Although there is no major transformation between fourth and fifth grade as between third and fourth, there is much enhancement of what has already been gained. The fifth grader’s horizon has widened considerably; she has become steadier and more self-confident; she has an enhanced consciousness; she is more accustomed to being alone and to seeing the world in a new perspective.

Because the children are developing a stronger sense of their own personality, every opportunity is taken to teach them to respect others. Students are helped to differentiate clearly and accurately between the opinions and experiences of their own and of others. This is emphasized in their written and oral work, e.g. as applied in grammar, to the use of direct and indirect quotations. Writing focuses on clear presentation in sentence structure and paragraph construction. Students continue to strengthen spelling, punctuation, and grammar.

In math, the fifth graders practice long division and their work with fractions. They are introduced to decimals and the relationship between decimals and fractions. Free hand geometry evolves out of form drawing. The students experience the forms of nature as they draw geometric shapes and patterns, e.g. five and six pointed stars as related to the five and six petaled flowers, and the spiral of the unfolding fern.

History is an education of the students’ feelings rather than of their memory for facts and figures. It requires inner mobility to enter sympathetically into the ancient states of being that are so different from our own. Students study the progression of human consciousness beginning with the dreamy time of ancient India where the inhabitants longed to be back in heaven; to the people of Persia who felt it was necessary to transform the earth; to the peoples of Mesopotamia and Egypt who loved the earth and their earthly possessions so much that they were buried with them; to the golden age of Greece when men spent their fullest powers to make earth and life beautiful. In the spring the students participate in the Greek Pentathlon with students from other area Waldorf schools. The students are divided into city-states and vie for crowns of laurel in running, jumping, throwing of the discus and javelin, and Greek wrestling. The ideals of truth and beauty permeate the games.

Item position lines
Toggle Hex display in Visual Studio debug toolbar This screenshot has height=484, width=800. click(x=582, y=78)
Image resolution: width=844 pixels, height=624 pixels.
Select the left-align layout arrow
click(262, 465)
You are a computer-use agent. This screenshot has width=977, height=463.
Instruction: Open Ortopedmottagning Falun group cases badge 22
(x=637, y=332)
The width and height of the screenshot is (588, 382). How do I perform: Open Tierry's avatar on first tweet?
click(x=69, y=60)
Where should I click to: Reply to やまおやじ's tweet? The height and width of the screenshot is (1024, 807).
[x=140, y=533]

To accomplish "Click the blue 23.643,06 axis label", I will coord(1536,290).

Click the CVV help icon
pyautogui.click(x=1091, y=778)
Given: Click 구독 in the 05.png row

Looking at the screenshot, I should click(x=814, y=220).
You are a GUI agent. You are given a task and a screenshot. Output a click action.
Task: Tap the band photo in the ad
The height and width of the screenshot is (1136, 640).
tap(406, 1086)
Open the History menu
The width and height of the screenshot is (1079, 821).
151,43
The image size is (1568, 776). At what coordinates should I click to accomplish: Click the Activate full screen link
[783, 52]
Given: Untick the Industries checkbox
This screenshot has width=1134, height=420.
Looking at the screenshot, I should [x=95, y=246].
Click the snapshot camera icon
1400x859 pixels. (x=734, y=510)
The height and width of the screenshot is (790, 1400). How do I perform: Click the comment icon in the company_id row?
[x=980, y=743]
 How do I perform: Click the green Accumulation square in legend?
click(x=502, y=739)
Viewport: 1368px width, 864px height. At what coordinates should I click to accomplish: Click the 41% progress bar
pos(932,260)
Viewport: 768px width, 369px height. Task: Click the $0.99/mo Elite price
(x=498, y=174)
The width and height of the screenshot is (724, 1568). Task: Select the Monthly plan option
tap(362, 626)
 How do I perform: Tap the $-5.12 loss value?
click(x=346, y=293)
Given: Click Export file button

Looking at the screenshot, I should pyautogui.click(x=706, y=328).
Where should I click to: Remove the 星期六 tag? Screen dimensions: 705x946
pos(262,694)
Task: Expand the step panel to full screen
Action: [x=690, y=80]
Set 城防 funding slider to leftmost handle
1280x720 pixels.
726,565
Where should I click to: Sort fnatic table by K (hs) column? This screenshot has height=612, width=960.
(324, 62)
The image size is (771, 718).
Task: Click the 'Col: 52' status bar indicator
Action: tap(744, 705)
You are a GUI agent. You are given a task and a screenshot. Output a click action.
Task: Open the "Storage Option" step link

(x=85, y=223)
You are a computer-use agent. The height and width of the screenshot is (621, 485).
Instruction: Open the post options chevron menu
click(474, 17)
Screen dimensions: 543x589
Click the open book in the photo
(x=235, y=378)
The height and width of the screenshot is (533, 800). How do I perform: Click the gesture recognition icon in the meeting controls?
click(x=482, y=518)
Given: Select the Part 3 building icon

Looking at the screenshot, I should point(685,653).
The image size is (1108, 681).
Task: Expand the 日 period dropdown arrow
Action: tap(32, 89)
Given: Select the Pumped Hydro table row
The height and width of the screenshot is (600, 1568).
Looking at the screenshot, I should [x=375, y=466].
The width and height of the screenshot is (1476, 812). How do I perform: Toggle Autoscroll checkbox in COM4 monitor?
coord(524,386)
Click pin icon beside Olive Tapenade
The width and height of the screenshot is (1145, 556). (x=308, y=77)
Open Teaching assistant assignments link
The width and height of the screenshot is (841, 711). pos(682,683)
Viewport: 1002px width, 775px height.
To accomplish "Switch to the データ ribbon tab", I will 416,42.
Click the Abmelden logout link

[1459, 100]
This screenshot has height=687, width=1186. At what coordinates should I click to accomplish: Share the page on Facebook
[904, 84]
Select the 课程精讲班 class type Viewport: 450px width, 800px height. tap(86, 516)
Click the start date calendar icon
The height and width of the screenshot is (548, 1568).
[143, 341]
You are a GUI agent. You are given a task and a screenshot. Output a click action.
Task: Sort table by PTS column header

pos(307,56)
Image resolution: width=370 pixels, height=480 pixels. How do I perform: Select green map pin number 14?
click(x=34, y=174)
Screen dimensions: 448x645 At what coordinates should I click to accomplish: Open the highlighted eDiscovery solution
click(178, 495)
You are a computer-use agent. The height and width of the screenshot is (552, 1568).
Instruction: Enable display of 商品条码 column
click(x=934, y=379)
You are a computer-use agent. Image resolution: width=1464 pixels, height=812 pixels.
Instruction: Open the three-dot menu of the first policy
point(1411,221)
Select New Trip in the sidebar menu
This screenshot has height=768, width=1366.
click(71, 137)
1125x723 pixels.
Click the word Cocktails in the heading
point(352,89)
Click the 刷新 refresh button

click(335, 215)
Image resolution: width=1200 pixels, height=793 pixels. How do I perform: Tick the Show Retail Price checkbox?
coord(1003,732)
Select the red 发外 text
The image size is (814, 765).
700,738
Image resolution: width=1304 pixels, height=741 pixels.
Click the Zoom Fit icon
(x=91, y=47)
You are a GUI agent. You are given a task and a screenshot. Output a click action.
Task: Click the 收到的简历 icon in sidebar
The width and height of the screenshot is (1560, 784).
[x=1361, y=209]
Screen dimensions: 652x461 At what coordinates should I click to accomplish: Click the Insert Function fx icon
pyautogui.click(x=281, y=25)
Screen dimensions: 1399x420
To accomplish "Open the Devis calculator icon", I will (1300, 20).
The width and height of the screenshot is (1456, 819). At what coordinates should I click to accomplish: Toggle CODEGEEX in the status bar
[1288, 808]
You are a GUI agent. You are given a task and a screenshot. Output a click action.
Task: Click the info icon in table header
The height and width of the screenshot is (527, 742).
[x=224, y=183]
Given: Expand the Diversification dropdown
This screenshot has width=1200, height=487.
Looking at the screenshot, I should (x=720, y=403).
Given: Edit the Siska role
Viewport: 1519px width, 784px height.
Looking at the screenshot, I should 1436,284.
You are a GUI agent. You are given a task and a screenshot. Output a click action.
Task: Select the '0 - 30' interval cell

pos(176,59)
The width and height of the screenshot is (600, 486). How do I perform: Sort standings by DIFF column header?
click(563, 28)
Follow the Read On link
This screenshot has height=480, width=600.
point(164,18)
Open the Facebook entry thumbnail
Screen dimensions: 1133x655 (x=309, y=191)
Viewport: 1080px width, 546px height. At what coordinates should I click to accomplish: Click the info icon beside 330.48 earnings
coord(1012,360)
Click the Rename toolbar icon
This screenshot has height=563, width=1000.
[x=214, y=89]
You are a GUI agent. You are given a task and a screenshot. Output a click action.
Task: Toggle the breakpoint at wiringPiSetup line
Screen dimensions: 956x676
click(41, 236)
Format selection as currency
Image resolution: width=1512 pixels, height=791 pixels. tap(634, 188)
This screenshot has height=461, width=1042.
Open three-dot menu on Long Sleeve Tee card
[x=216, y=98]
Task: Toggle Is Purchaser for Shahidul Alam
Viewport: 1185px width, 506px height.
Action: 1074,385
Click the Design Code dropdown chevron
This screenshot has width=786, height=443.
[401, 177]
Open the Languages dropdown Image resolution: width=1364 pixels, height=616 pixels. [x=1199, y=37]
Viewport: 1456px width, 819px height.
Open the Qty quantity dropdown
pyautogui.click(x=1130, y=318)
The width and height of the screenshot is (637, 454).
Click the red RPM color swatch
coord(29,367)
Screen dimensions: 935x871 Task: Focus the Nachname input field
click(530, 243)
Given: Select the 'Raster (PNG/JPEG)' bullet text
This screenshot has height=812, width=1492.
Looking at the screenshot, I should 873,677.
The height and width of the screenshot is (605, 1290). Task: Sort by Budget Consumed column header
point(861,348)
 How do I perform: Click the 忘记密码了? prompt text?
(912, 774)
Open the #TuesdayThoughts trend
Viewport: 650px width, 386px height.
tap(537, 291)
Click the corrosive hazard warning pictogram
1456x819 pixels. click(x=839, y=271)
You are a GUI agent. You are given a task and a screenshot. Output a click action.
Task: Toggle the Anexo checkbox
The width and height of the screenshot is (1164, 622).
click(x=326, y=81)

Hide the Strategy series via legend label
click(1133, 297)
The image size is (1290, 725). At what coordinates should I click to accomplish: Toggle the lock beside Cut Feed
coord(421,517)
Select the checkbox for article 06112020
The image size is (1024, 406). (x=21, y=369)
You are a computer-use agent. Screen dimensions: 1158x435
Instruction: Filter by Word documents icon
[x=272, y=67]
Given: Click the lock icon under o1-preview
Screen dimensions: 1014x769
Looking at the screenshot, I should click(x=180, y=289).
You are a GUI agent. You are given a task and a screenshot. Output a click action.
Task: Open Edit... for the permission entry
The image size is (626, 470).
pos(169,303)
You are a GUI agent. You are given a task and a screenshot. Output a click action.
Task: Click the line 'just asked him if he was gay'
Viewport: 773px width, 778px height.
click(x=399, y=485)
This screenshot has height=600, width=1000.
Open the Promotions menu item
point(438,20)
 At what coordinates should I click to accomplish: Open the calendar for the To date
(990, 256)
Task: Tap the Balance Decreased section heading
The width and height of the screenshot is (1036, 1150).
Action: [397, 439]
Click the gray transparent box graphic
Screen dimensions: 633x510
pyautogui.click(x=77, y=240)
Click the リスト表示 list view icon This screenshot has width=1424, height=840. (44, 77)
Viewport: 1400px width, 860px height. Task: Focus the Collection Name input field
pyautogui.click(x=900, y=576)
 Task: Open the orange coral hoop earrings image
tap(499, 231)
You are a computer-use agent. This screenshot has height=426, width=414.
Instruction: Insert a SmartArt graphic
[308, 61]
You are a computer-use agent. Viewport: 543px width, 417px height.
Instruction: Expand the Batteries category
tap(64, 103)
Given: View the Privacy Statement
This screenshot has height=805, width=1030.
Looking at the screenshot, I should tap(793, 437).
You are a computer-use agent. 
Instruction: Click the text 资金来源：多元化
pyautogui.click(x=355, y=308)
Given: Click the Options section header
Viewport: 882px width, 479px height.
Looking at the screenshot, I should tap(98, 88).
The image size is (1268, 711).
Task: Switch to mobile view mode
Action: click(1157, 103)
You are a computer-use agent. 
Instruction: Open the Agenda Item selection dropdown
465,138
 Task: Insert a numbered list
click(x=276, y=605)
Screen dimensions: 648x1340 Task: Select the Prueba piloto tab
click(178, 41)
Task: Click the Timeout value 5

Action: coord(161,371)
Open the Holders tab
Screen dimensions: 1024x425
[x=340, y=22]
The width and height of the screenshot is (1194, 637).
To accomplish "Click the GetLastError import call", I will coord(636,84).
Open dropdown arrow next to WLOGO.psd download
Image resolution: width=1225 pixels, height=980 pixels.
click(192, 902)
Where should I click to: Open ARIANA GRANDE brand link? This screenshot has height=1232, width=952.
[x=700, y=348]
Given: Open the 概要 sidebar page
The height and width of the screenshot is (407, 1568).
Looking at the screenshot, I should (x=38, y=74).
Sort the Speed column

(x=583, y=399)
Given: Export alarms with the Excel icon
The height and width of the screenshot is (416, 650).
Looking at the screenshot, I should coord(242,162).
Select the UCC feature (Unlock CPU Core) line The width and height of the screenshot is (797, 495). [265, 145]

Required tasks:
a: Name every ancient land that the students study in the history part of the fifth-grade curriculum passage.
b: Resume the fifth-grade curriculum passage after its final sentence.
The lines have nothing to do with what comes next.

Outputs for the tasks:
a: India, Persia, Mesopotamia, Egypt, Greece

b:
While history moves from the unfamiliar past to the more personal and familiar present, geography takes the child away from himself, out into ever-wider spaces. His consciousness is stretched to all of North America. With their new sense of individuality, there is the possibility that students can become self-absorbed. Geography helps them to move beyond themselves and out into the world.

The pictures of nature in botany that are brought to the fifth graders also lead them outward to a warm connection with the world at a time when their developing sense of self threatens to cut them off from the world. Students study the major plant types as an integral part of their natural surroundings, noting climatic and geographical influences. The unfolding process of plant life is also examined.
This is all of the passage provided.